Eddie Marsan was brilliant in the BBC adaptation of Jonathan Strange & Mr Norrell, playing the conservative magician bringing magic back to 19th century England. He has a fearsome intensity under his mousy appearance. Watch it, you'll like it - or better yet read the book it's based on, it's even better.
I mention Marsan because he's popped up in a video game - he's the star attraction. He's the narrator in Deathtrap Dungeon: The Interactive Video Adventure. He's the guy in a big leather chair who tells you the story. And as this is an adaptation of a Fighting Fantasy, choose your own adventure book, he has everything to do.

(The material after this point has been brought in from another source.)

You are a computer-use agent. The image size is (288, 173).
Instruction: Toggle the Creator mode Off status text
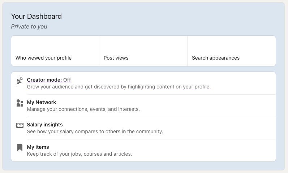[x=67, y=80]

He's a great signing! He certainly turned my head. But in motion he's surprisingly underwhelming, careful and measured. It's as if he's sight reading, like he could only be afforded for the day, and, as there was so much text to get through, retakes weren't an option.
It would work as an audio book, but as a visual piece, where he's the only thing you're looking at - sat still in a chair, in a dark and cluttered room (the choice of framing is questionable), with very little musical accompaniment or sound effects - it's a bit flat. And the rest of the game doesn't really pick up the slack.
It's not awful, not by any measure. It's still capable of transporting you to a fantasy world which delights in your undoing. It's old-school in that sense - you will go the wrong way and die, that much is certain. And there's a refreshing thrill to being hemmed in and able to make only a couple of decisions per scenario, rather than the many choices games seem to drown us in today. It ups the tension.
But all this is down to the source material, really, and a better way of experiencing it is in Inkle's adaptation of the Sorcery! series from a few years ago. It's got lots more energy and seems to better understand the nature of interactivity and being a game. Plus, it's £10 for parts one and two whereas Deathtrap Dungeon is £8.
I hope Deathtrap Dungeon can be polished up to more of a shine - it's in Early Access as it stands, a rather odd choice for a game like this - because there is something in being read a story, especially a story like this. And especially by Eddie Marsan.